╭──

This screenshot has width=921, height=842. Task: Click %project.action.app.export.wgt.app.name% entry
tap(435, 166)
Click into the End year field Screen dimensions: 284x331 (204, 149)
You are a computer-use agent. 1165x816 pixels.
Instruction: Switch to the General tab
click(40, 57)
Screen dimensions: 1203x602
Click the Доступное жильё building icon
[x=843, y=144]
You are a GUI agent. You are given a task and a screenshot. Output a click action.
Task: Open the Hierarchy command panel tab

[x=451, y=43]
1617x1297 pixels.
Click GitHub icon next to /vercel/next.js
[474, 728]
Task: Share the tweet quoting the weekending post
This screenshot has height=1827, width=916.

╰──

» Aim of the task: Reproduce verbatim the lines of the listing above, from the line containing "Click into the" through the final line of the listing, both included.

» Solution to the exercise:
Click into the End year field Screen dimensions: 284x331 (204, 149)
You are a computer-use agent. 1165x816 pixels.
Instruction: Switch to the General tab
click(40, 57)
Screen dimensions: 1203x602
Click the Доступное жильё building icon
[x=843, y=144]
You are a GUI agent. You are given a task and a screenshot. Output a click action.
Task: Open the Hierarchy command panel tab

[x=451, y=43]
1617x1297 pixels.
Click GitHub icon next to /vercel/next.js
[474, 728]
Task: Share the tweet quoting the weekending post
This screenshot has height=1827, width=916.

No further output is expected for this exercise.